What you are asked to do:
Identify each line in the entries below that contains the word "icon", and copy those lines in full.

# Start of Material supplied

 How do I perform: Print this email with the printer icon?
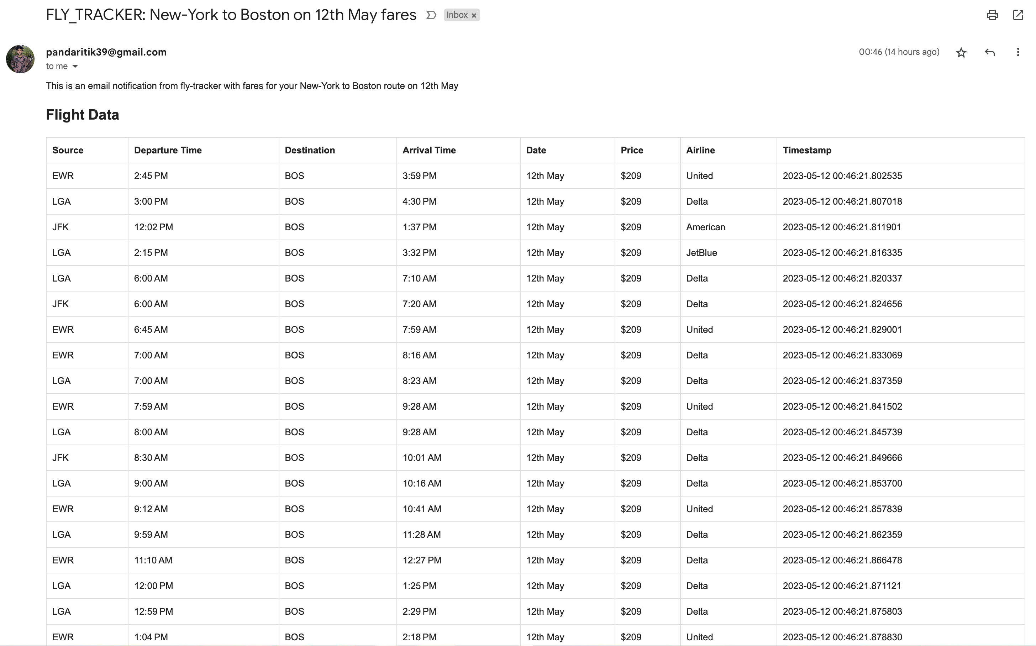(x=992, y=15)
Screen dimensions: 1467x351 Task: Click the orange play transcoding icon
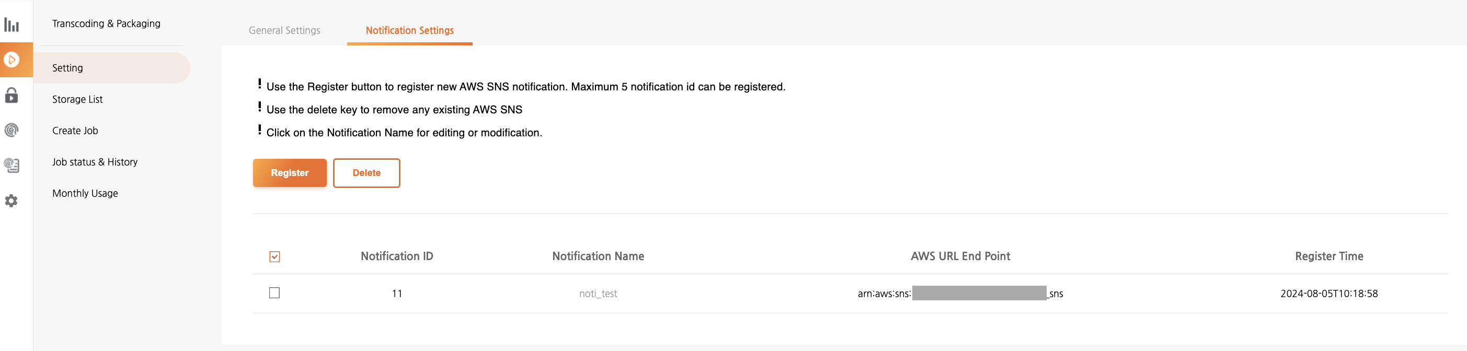click(11, 60)
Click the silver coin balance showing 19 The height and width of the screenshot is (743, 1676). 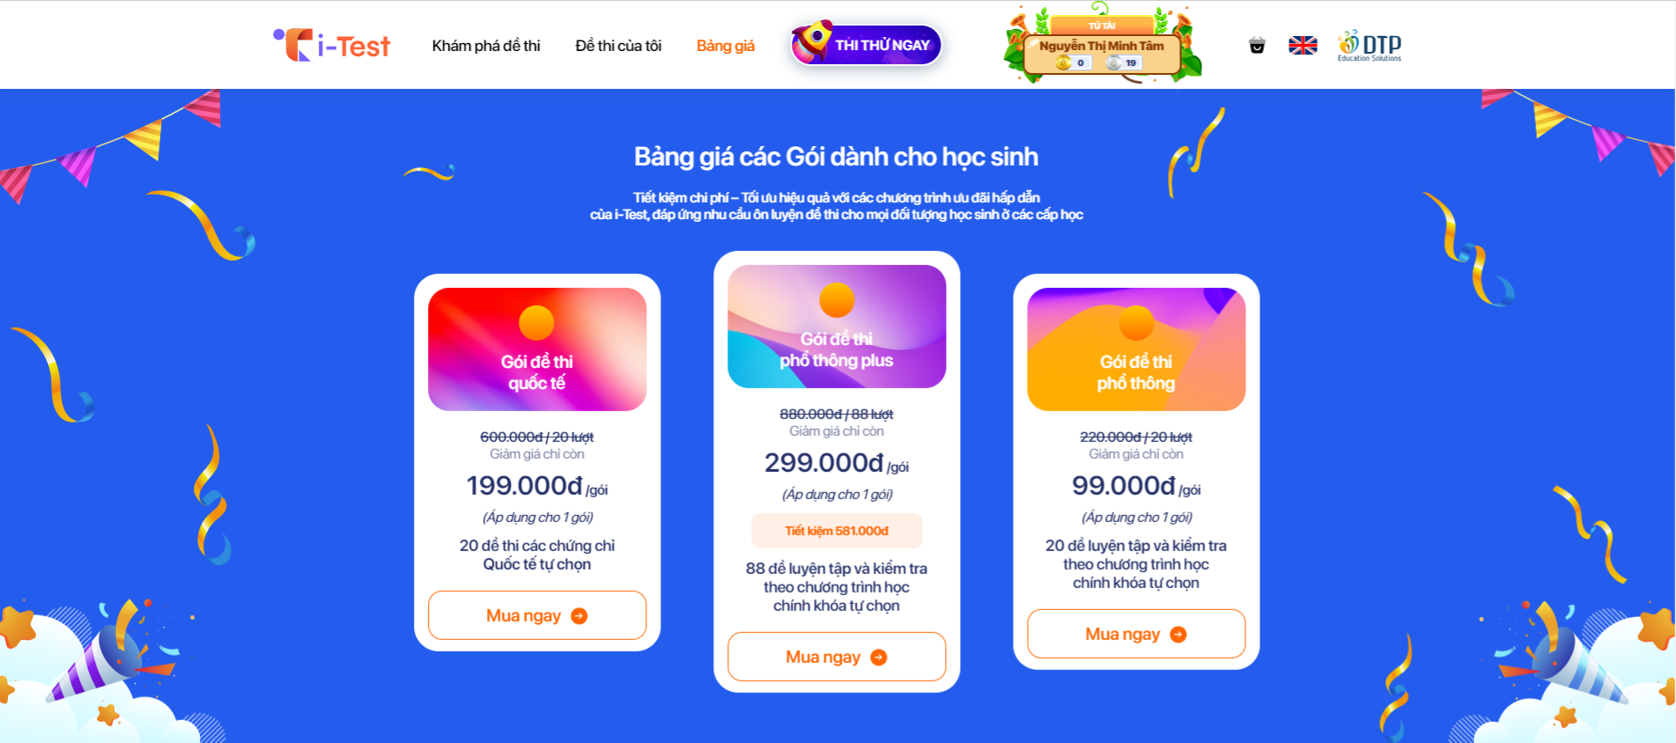tap(1124, 63)
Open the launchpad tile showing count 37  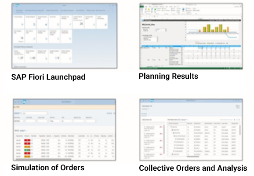tap(18, 56)
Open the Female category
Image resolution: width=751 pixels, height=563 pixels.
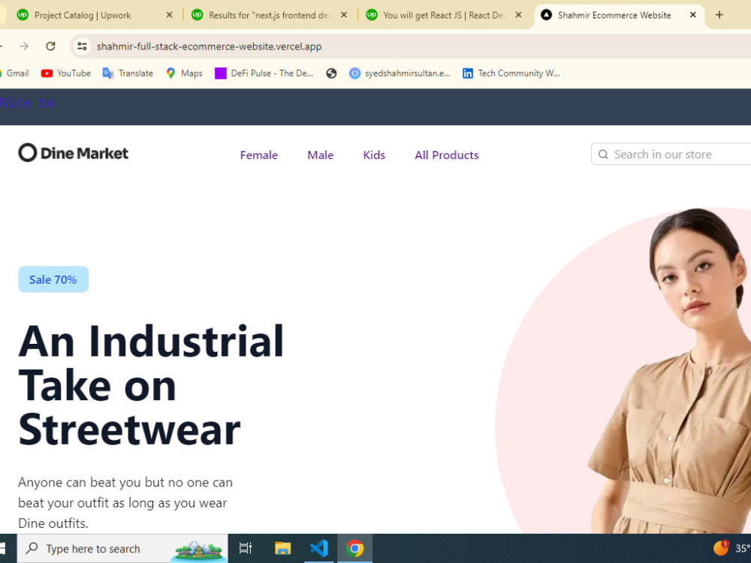click(x=258, y=155)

# End of Material supplied

The reply:
 How do I perform: Print this email with the printer icon?
Screen dimensions: 1467x351 Task: Click the orange play transcoding icon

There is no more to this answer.